Pol Bury, born on April 26, 1922, in Haine-Saint-Pierre near La Louvière, Belgium, was one of the most singular and innovative artists of the 20th century. Initially a surrealist painter, he would later become a pioneer of kinetic art, exploring slowness, time, and movement through sculpture and space.

He began his artistic studies in 1938 at the Academy of Fine Arts in Mons, where he trained in drawing and decoration. Early on, he became associated with the Belgian surrealist circle, notably through the poet Achille Chavée and the “Rupture” group. His first works, influenced by René Magritte and Yves Tanguy, already revealed a vivid imagination and a taste for poetic, enigmatic forms.

After World War II, Bury gradually distanced himself from surrealism and discovered abstraction.

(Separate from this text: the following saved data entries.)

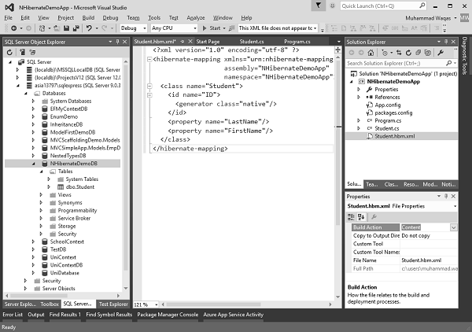The width and height of the screenshot is (472, 332).
Task: Collapse the NHibernateDemoDB database node
Action: point(34,163)
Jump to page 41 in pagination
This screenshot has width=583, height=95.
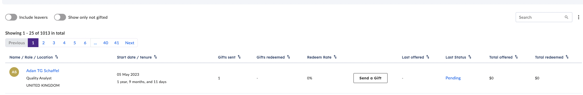117,43
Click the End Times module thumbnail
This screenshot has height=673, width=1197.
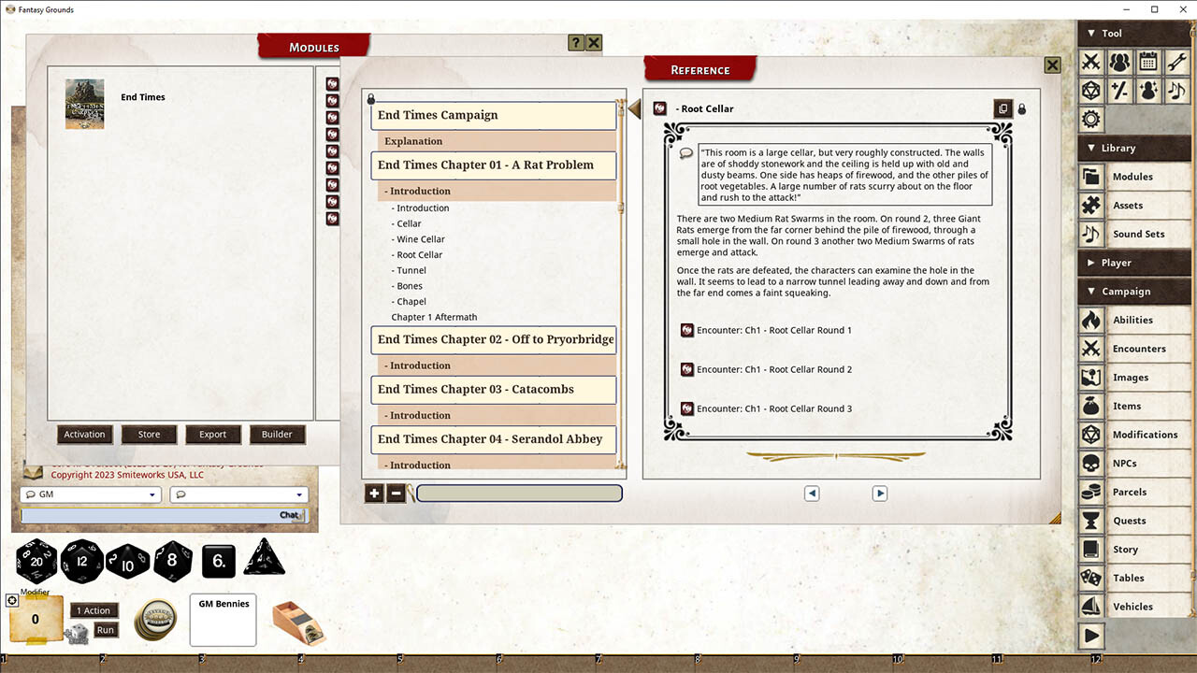(84, 104)
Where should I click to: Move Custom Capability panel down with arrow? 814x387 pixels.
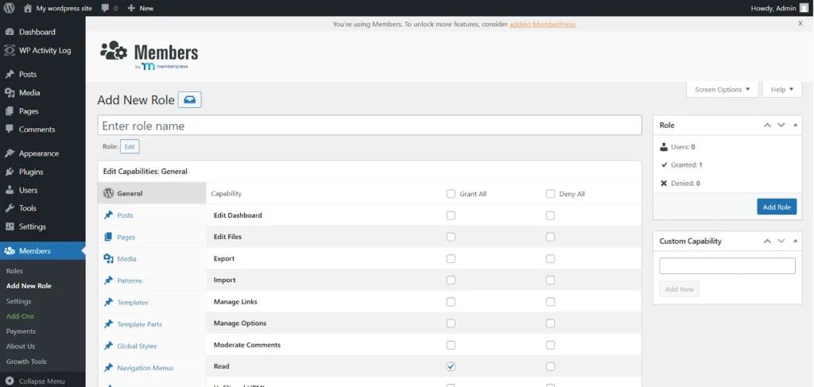[x=781, y=242]
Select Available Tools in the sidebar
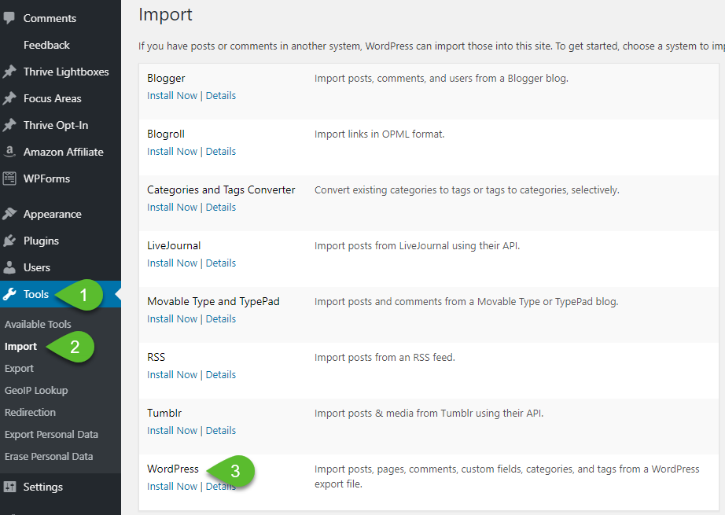Viewport: 725px width, 515px height. click(38, 324)
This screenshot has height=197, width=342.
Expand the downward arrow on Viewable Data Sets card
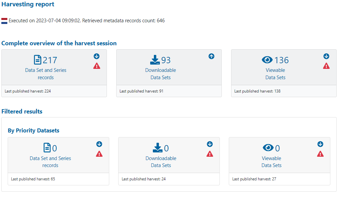[326, 56]
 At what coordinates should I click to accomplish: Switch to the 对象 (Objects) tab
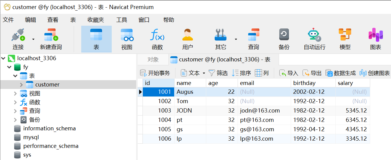(153, 60)
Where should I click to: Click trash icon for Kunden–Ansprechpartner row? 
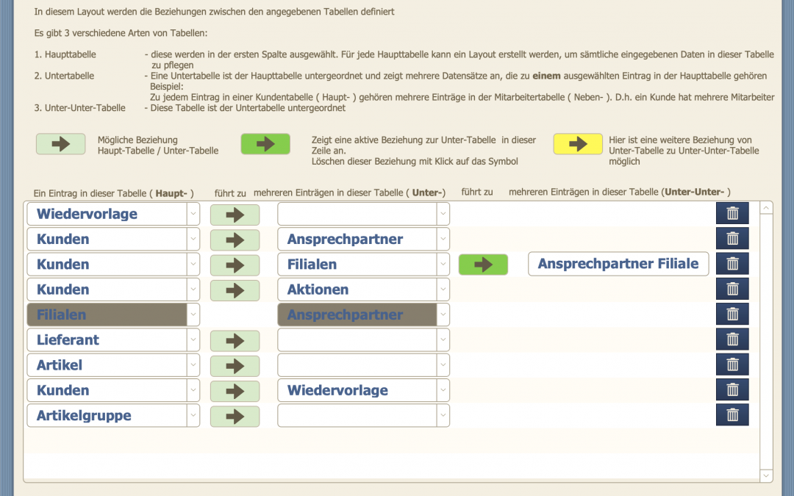[732, 239]
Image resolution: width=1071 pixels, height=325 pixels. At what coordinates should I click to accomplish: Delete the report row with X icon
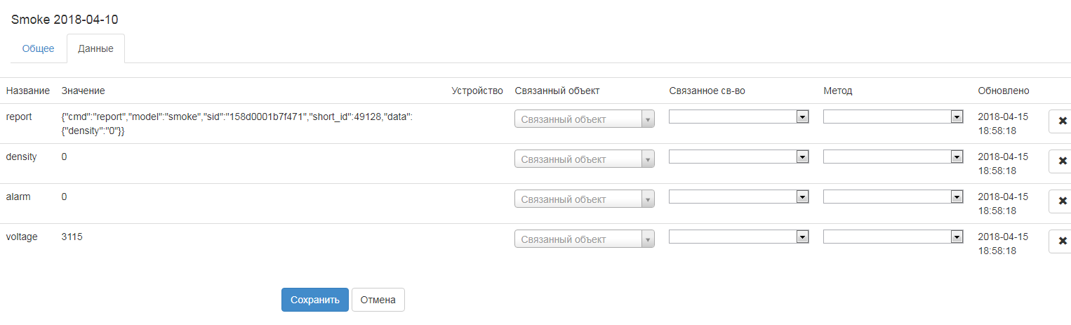(1061, 121)
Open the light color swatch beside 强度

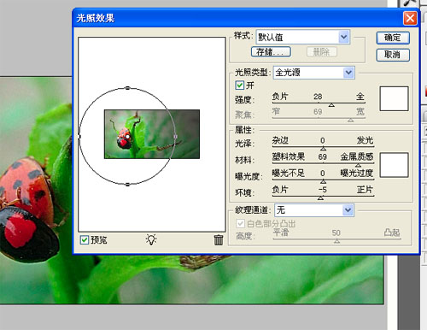[394, 98]
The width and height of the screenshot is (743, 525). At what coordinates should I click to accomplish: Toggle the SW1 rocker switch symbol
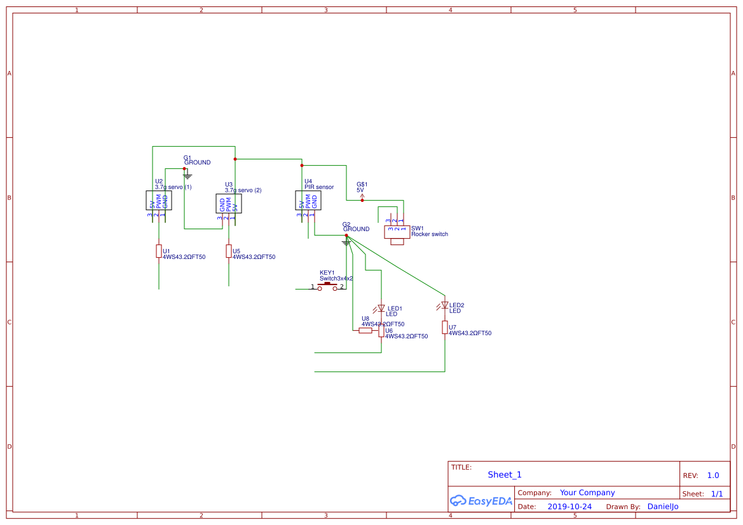click(x=397, y=232)
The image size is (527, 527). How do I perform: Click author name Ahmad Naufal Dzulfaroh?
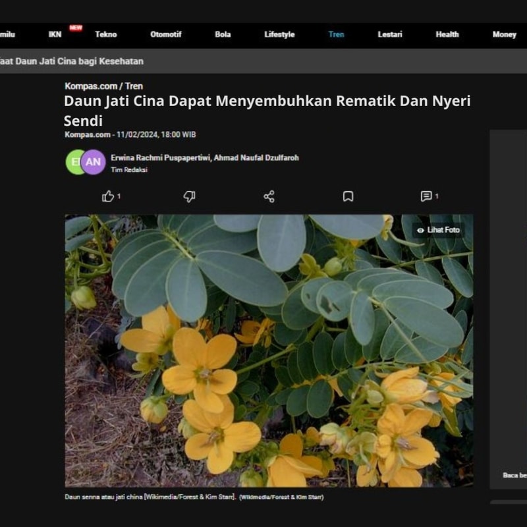[257, 158]
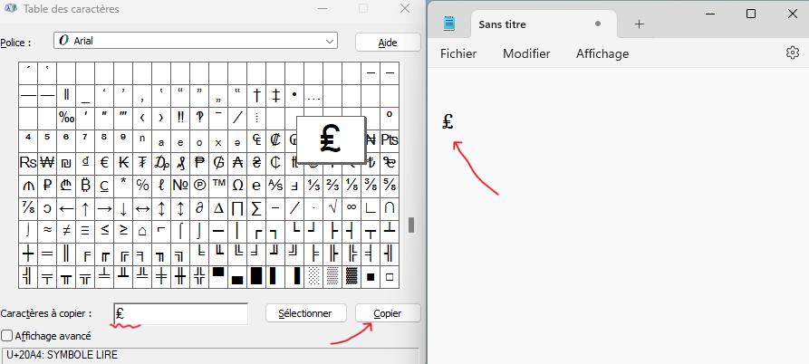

Around 1947–1948, he joined the Cobra group, founded by Christian Dotremont, Asger Jorn, and Pierre Alechinsky. Within this collective adventure, he experimented with the freedom of form and color, seeking a spontaneous and living art liberated from academic constraints. This period marked a turning point for him: the discovery of free gesture and chance led him to focus on the notion of movement in art.

In 1950, an exhibition of Alexander Calder’s “Mobiles” at the Galerie Maeght in Paris proved decisive. Fascinated by the silent, graceful motion of Calder’s works, Pol Bury began introducing movement into his own creations. He then co-founded the “Groupe Art Abstrait” and started creating reliefs in which geometric shapes seemed to shift or breathe. In 1953, he abandoned traditional painting and produced his first “mobile planes,” compositions in wood or metal where the viewer perceives barely perceptible movements, as if matter itself were alive.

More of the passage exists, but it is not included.